EMG activity profiles for the popliteus, tibialis posterior, flexor digitorum tibialis and flexor digitorum fibularis in chimpanzees during bipedal walking. Illustration by Susan Larson, nd
Popliteus is active during support phase as in humans although the activity ends a little earlier in chimpanzees. It presumably is playing some rotatory role at the knee, but as in humans, its exact contribution is not entirely clear.
Tibialis posterior is a substantial muscle in chimpanzees but is essentially inactive during bipedal walking. This is in contrast to humans who recruit tibialis posterior through much of support phase.
Flexor digitorum tibialis and Flexor digitorum fibularis both display activity with variable timing during the last quarter of support phase. Like the human flexor digitorum longus, flexor digitorum tibialis flexes the four lateral toes in a chimpanzee. However, the chimpanzee flexor digitorum fibularis flexes lateral toes in addition to the hallux (in our subjects, digits three and four in addition to digit 1). Chimpanzees typically keep their lateral toes curled during bipedal walking, and the activity in these two digital flexors is probably related to resisting the dorsiflexing force associated with the transition to lift-off.
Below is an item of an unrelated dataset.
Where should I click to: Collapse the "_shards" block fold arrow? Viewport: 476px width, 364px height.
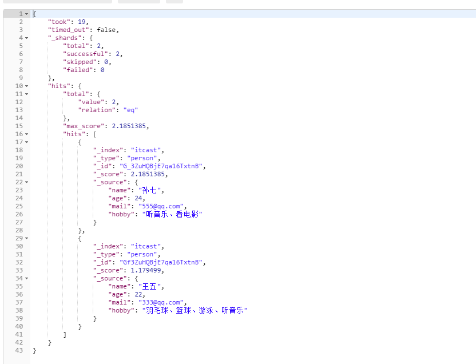[26, 38]
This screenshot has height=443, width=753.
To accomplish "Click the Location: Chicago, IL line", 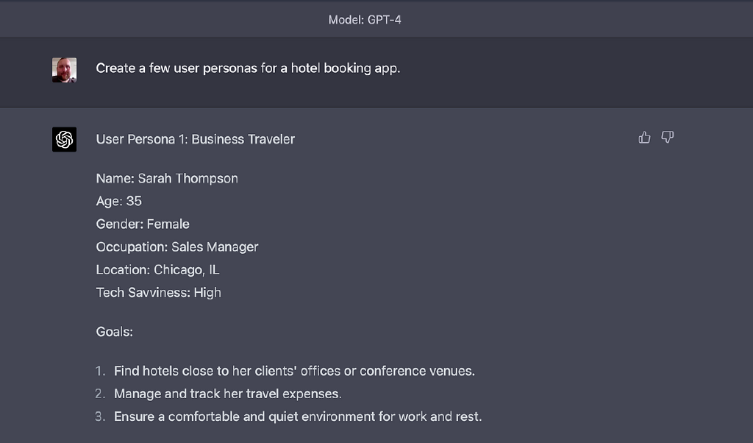I will point(157,270).
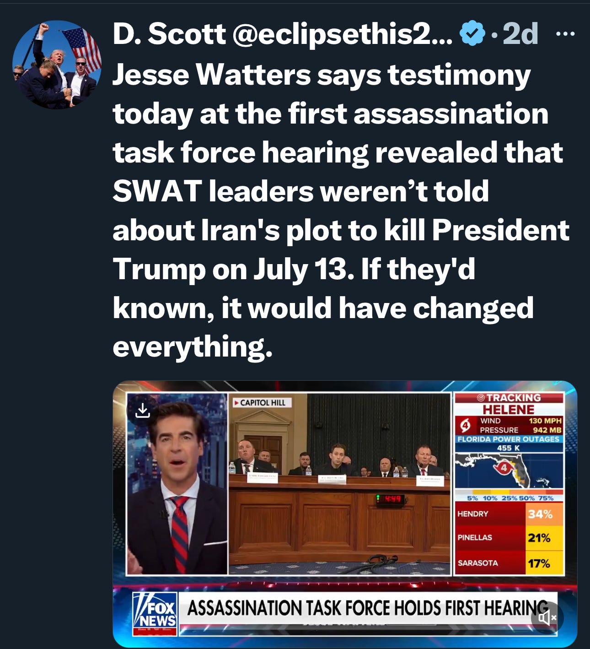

EMG activity profiles for the peroneus longus and peroneus brevis in chimpanzees during bipedal walking. Illustration by Susan Larson, nd
Peroneus longus and peroneus brevis are both active during the latter half of support phase of bipedal walking, with activity in peroneus brevis beginning a little earlier than that of peroneus longus. This pattern of recruitment is different than what has been reported for chimpanzees by Jungers et al. (1993), although it is similar to what they report for gibbons and spider monkeys. It is also similar to what has been reported for humans, and like humans may be contributing to support of the lateral side of the foot, or to transfer the foot’s center of pressure medially during support phase.